Teks Bacaan
►

Duta Besar Indonesia di Port Moresby, Andriana Supandy, mengatakan jaringan bisnis Joko di Papua Nugini masih perlu diverifikasi. Joko disebut jarang tinggal di sana setelah kasus kewarganegaraannya dipersoalkan otoritas Papua Nugini. “Pemerintah Papua Nugini belum pernah mencabut status warga negara yang bersangkutan,” ujar Andriana.
Jembarnya skala bisnis Joko juga terungkap dari dokumen Panama Papers, bocoran file finansial dari firma hukum Mossack Fonseca di Panama. Nama Joko tercatat dalam 27 berkas, yang tertua berasal dari 1986. Tahun itu, Joko dan saudaranya membentuk C+P Holdings Limited. Joko menguasai 14 ribu lembar saham dengan nilai US$ 1 per saham. Perusahaan ini didirikan di yurisdiksi British Virgin Islands, negara suaka pajak di kawasan Karibia.
Joko pun tercatat meminta firma Mossack Fonseca mendirikan perusahaan cangkang bernama Shinc Holding Limited pada Mei 2001. Akta pendirian Shinc Holdings mencantumkan modal awal sebesar US$ 50 ribu dengan harga per lembar US$ 1. Joko memakai alamat rumahnya di kawasan Simprug, Jakarta Selatan, dalam sertifikat itu. Belakangan, alamat perusahaan berpindah ke Omega Plaza di Mong Kok, Hong Kong.

◄

Data yang Ditampilkan

►

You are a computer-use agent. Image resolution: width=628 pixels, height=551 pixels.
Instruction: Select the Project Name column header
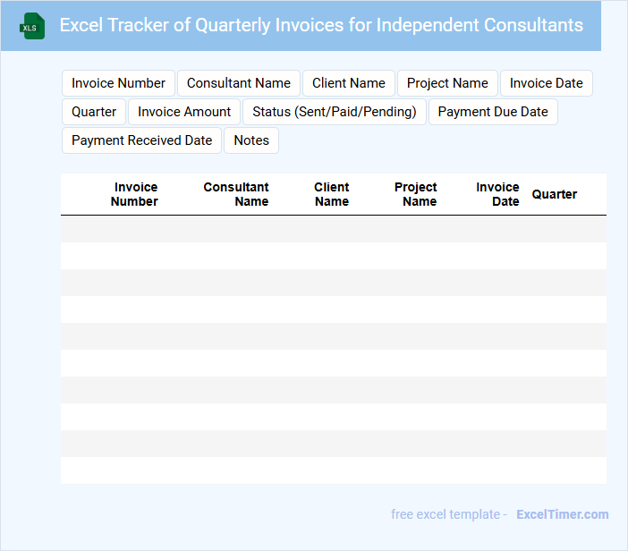416,194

◄

Yang Diharapkan
Bisakah Anda mengulang bagian teks tentang bisnis Joko yang diawali dengan "Joko pun tercatat" dan terus sampai "Kok, Hong Kong.", tanpa mengubah satu kata pun? Data tersebut sama sekali tidak berkaitan dengan teks tentang bisnis Joko.

Jawaban Latihan
Joko pun tercatat meminta firma Mossack Fonseca mendirikan perusahaan cangkang bernama Shinc Holding Limited pada Mei 2001. Akta pendirian Shinc Holdings mencantumkan modal awal sebesar US$ 50 ribu dengan harga per lembar US$ 1. Joko memakai alamat rumahnya di kawasan Simprug, Jakarta Selatan, dalam sertifikat itu. Belakangan, alamat perusahaan berpindah ke Omega Plaza di Mong Kok, Hong Kong.